United States Education Secretary Betsy DeVos will give the keynote address at the commencement of Bethune-Cookman University (B-CU) in Florida on May 10, the historically Black university announced this week.

United States Education Secretary Betsy DeVos. (Courtesy Photo)

It marks the White House’s latest efforts to support HBCUs. Earlier this year, President Donald Trump met with dozens of Black college presidents at the White House to discuss the issues they face.

He also signed an executive order moving HBCUs from the Education Department’s oversight to the White House’s. Some panned the meeting with Black college leaders as a photo opportunity and said the executive order should have included funding to the schools.

After the meeting, many were taken aback when DeVos released a statement that called HBCUs “the real pioneers when it comes to school choice” because they were founded in response to segregation. The Washington Post reported that DeVos met with HBCU leaders the next day to clarify that the school system back then did not offer Blacks access to a quality education or any education—period.  

The announcement about DeVos speaking at the Daytona Beach school’s upcoming graduation has ruffled feathers on campus. The university’s president compared DeVos to the school’s founder, Mary McLeod Bethune. The educator and civil rights leader founded the school in 1904.

“Much like Dr. Bethune, Founder of Bethune-Cookman University, Secretary DeVos deems the importance of opportunity and hope for students to receive an exceptional education experience,” Bethune-Cookman President Edison O. Jackson said in a statement. “Her mission to empower parents and students resonates with the history and legacy of Dr. Bethune. The legacy of Dr.

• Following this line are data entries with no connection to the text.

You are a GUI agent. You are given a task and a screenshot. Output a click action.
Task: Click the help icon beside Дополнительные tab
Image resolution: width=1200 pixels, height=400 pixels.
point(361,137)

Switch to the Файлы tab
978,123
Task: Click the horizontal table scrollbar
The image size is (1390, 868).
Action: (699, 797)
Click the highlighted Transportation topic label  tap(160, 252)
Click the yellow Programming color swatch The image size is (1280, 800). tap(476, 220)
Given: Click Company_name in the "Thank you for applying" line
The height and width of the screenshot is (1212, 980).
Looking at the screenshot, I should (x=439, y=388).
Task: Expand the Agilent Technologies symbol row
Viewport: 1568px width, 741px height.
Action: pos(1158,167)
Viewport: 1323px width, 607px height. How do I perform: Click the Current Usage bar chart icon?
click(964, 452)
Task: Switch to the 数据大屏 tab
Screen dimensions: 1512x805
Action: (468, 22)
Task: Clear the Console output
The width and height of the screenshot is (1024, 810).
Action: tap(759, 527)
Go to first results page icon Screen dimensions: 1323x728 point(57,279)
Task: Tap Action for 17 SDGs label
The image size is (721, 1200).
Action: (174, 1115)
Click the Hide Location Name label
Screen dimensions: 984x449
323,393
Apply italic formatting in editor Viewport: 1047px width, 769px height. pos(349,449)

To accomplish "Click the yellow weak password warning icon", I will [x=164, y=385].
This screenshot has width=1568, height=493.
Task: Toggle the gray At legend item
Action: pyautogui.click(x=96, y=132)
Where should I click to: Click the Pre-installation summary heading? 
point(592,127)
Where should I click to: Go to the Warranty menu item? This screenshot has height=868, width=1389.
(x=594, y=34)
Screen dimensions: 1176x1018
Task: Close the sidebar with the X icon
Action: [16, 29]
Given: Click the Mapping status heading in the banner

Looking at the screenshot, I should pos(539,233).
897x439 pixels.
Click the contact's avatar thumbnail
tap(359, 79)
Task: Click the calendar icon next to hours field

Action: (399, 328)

Bethune is that she was not constrained by political ideology, but worked across all parties to support B-CU.”

The school also noted that DeVos has backed several philanthropic initiatives in the state, including 100 Black Men of Central Florida, Jones High School and the Parramore neighborhood in Orlando.

Meanwhile, an online petition calling on the school to pick another speaker had 5,671 digital signatures as of May 4. The petition called the school’s invitation to DeVos an insult to the graduating class, students, alumni, family, friends and to Mary McLeod Bethune’s legacy. The signers are demanding that the school rescind its invitation to DeVos.

“Instead of inviting Secretary DeVos to graduation, let’s welcome her to the table and have meaningful dialogue about stronger policies, the White House HBCU Initiative, and the importance and contributions of HBCUs,” the petition read.